3. Working with the referenced Masters
This last part deals with backups. The amount of digital photos that people accumulate nowadays is quite large and all too many families have shed a tear or two when the family’s PC fails or had a crashed harddrive and everything is gone. With the prices of external USB disks nowadays dropping into nowhere, there is NO excuse not to have one and backing your photos up.
Aperture 3 allows you to constantly back up the Aperture library into something called Vaults. These are basically incremental copies of your Aperture library. This means that the software will not constantly re copy the same library but instead only the changed or new files. On your backup disk, your backups will then consume the same amount of diskspace as your original library. This is great but if you have your master files inside the Aperture library, it will take a large amount of diskspace and probably a very long time every time you back up into your vault.
Using Vaults
You can easily back up using vaults as long as you have a disk attached or space enough to save the data to. To save in a vault, simply click on the little gear icon at the bottom left side in Aperture 3 and then click on ADD VAULT.

You will then presented with the following notification window:

Once you click continue you will be asked to set the location of your vault. You should add this to an external disk, to be sure it is safe, and name it the same than your Aperture library.

After you created the vault, you will have a new addition at the bottom left side which is just the vault name and location. If the disk is online, upon exiting Aperture3, the vault will be updated automatically. You can also launch the update manually by clicking on the red circle arrows. Depending on the size of your library, this can take a lot of time.

Please note that vaults will only backup what is located in your Aperture 3 library and NOT any reference masters outside of this. If you use Apple’s Time Machine (you should anyway) to backup your Mac regularly, then you don’t have to do anything else as your Masters are being backed up as part of your system backup. You can, however save your Masters on an external disk right away as well. This is a single point of failure then though since if that external disk stops working, all your masters are gone. You should have them at least in two locations, one location and one backup.
Relocating Masters
Many of you probably have already photos in your Aperture library. If you still want to implement referenced Masters and relocate them, it is not a problem. first you need to select a project or several photos and then click on FILE -> RELOCATE MASTERS.

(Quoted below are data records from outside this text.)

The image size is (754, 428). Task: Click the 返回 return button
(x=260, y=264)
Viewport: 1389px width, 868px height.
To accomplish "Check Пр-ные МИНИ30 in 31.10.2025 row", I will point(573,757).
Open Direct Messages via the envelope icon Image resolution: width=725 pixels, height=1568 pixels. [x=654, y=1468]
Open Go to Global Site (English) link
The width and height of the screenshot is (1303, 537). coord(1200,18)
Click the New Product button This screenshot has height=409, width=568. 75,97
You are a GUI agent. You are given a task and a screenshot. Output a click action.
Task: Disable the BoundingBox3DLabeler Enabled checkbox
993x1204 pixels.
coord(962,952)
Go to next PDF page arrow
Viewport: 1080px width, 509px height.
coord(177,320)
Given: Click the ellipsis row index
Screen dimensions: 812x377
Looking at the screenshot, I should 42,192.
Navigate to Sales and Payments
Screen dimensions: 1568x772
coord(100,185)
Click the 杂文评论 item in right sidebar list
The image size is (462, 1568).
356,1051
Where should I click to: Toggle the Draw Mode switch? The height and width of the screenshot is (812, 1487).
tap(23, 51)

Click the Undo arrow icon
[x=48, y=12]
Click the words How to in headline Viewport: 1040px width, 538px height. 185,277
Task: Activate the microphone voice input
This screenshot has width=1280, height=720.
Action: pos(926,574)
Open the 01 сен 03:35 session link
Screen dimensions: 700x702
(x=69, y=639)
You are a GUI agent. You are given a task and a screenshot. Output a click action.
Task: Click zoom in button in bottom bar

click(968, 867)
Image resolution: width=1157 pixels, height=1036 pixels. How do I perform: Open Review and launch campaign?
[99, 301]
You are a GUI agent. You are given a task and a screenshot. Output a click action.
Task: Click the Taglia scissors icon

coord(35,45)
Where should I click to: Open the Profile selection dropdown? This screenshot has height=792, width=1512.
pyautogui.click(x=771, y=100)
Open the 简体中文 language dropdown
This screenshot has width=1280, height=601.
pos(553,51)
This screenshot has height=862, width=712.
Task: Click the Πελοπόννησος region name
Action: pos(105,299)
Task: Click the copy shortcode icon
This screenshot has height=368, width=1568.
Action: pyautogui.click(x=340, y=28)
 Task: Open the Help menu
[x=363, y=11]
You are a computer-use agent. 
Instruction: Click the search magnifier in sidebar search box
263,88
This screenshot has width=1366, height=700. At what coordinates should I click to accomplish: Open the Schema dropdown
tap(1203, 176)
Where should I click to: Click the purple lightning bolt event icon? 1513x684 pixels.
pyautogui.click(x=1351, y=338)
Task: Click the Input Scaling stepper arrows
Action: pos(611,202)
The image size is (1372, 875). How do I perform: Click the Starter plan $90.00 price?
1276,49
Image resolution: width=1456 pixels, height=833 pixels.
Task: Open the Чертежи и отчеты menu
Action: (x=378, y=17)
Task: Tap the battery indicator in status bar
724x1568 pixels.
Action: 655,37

In the next window you are asked where the Masters should be moved to. This is the harddrive location and if you look at the menu items below the folder selection, you will see that you can have the same presets that you created in the IMPORT in Part 2 of the Article series. You can also rename the files based on your presets.

As you can see, the Aperture presets are re-usalbe throughout the program and once you have created your workflow and pre-defined all the aspects, working will become much much smoother and more efficient.
3.RECAP
We now went through a little more than I thought in the beginning. Not only did we look at what reference files and masters are, we also went through backing up and even relocating Masters that are already in your library. By refencing you can shrink your library and hard drive space on your system disk, if that is where you have your files located.